## Extrait fourni
────────────────────

POINT DE VUE DE JOSEPH THOUVENEL - Pas assez d’Etat pour les uns, trop d’état pour les autres ou comment arbitrer entre HEGEL : "l’Etat est la réalité en acte de la liberté concrète" et Nietzsche : "L’Etat est le plus froid de tous les monstres froids. Il ment froidement et voici le mensonge qui s’échappe de sa bouche : moi l’Etat je suis le peuple".
Je ne m’aventurerais pas à commenter les propos de ces deux monstres d’intelligence philosophique. Je note juste que l’un comme l’autre ont été la référence d’écoles de pensées menant rapidement au totalitarisme. Comme quoi, quelque fois, mieux vaut avoir moins d’esprit mais penser plus juste.

────────────────────

## Données fournies

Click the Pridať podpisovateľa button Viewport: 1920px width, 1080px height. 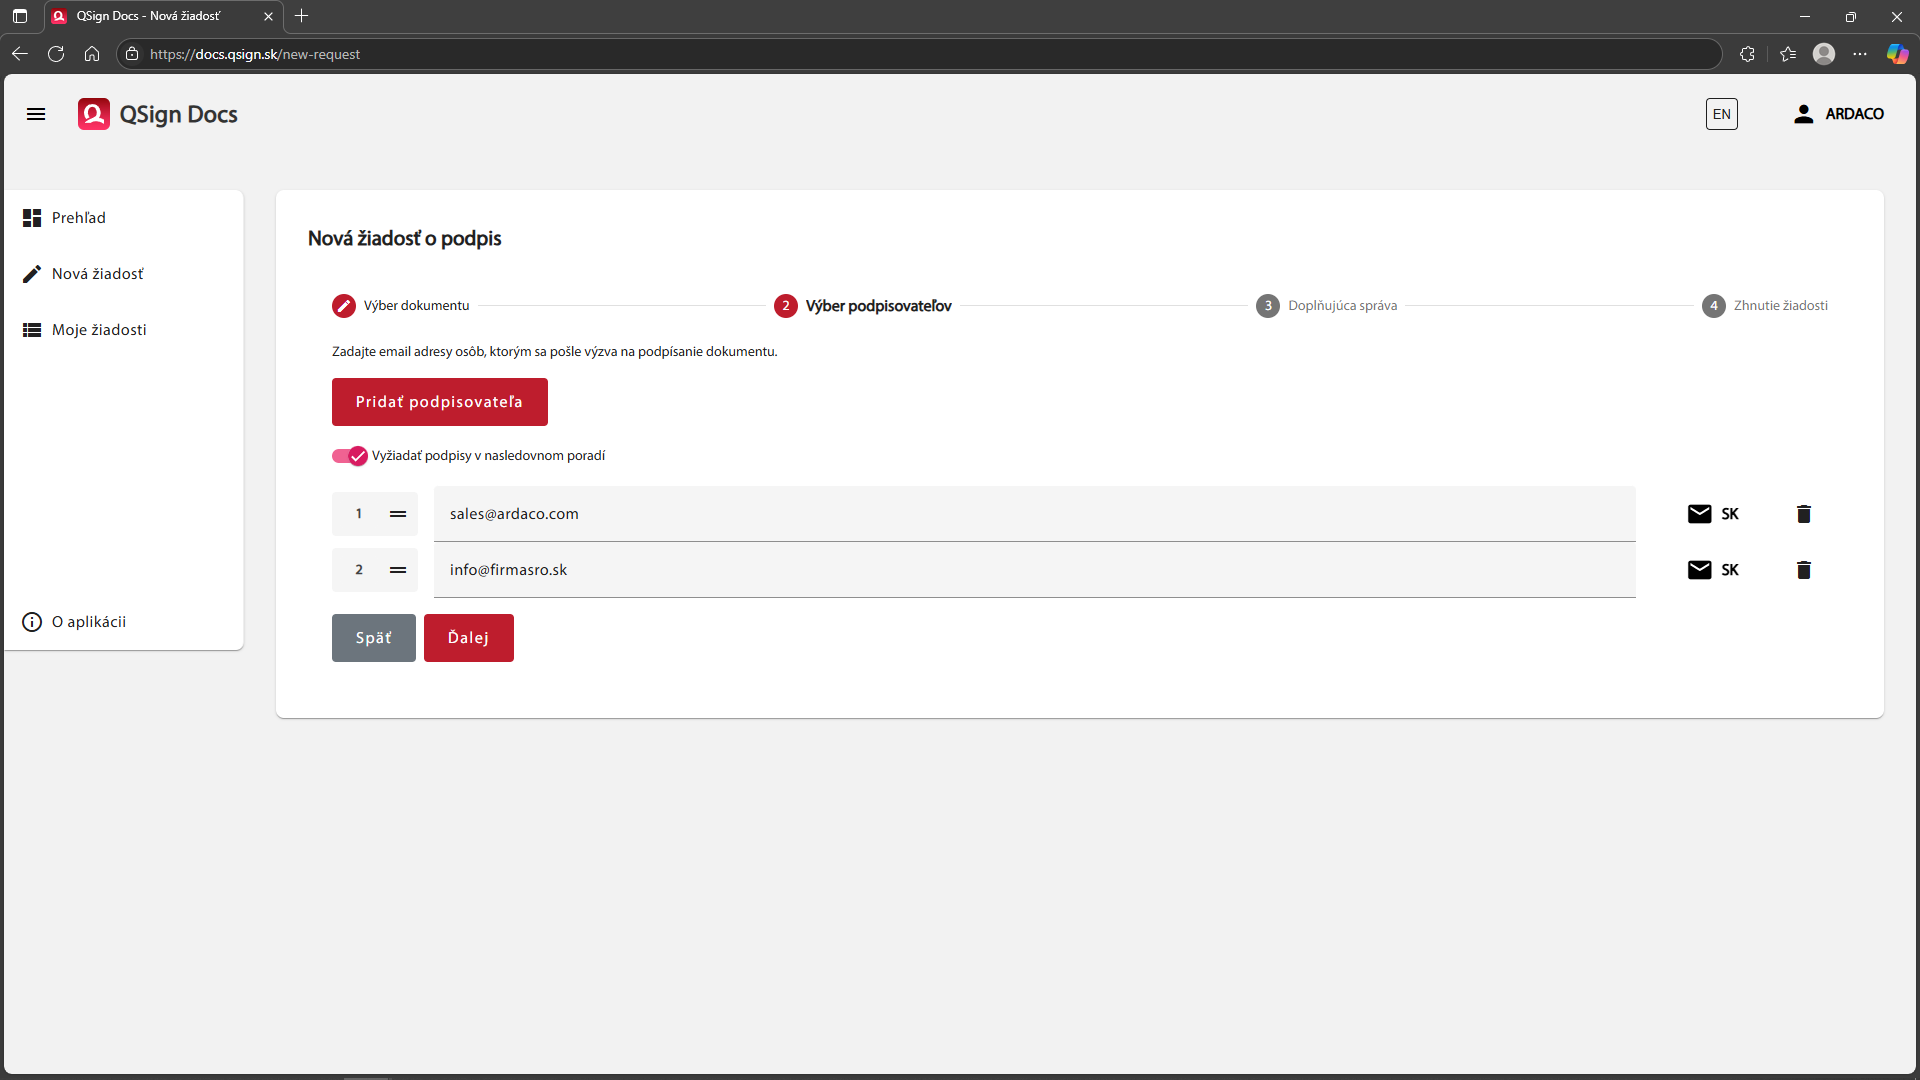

────────────────────

## Consignes écrites
1. Reproduisez le passage de l'extrait qui va de « POINT DE VUE » à « penser plus juste. ».
2. D'après l'extrait, vers quoi ont rapidement mené les écoles de pensée qui avaient Hegel et Nietzsche pour référence ?
Les lignes n'ont aucun rapport avec l'extrait.

## En réponse
1.
POINT DE VUE DE JOSEPH THOUVENEL - Pas assez d’Etat pour les uns, trop d’état pour les autres ou comment arbitrer entre HEGEL : "l’Etat est la réalité en acte de la liberté concrète" et Nietzsche : "L’Etat est le plus froid de tous les monstres froids. Il ment froidement et voici le mensonge qui s’échappe de sa bouche : moi l’Etat je suis le peuple".
Je ne m’aventurerais pas à commenter les propos de ces deux monstres d’intelligence philosophique. Je note juste que l’un comme l’autre ont été la référence d’écoles de pensées menant rapidement au totalitarisme. Comme quoi, quelque fois, mieux vaut avoir moins d’esprit mais penser plus juste.

2. Au totalitarisme.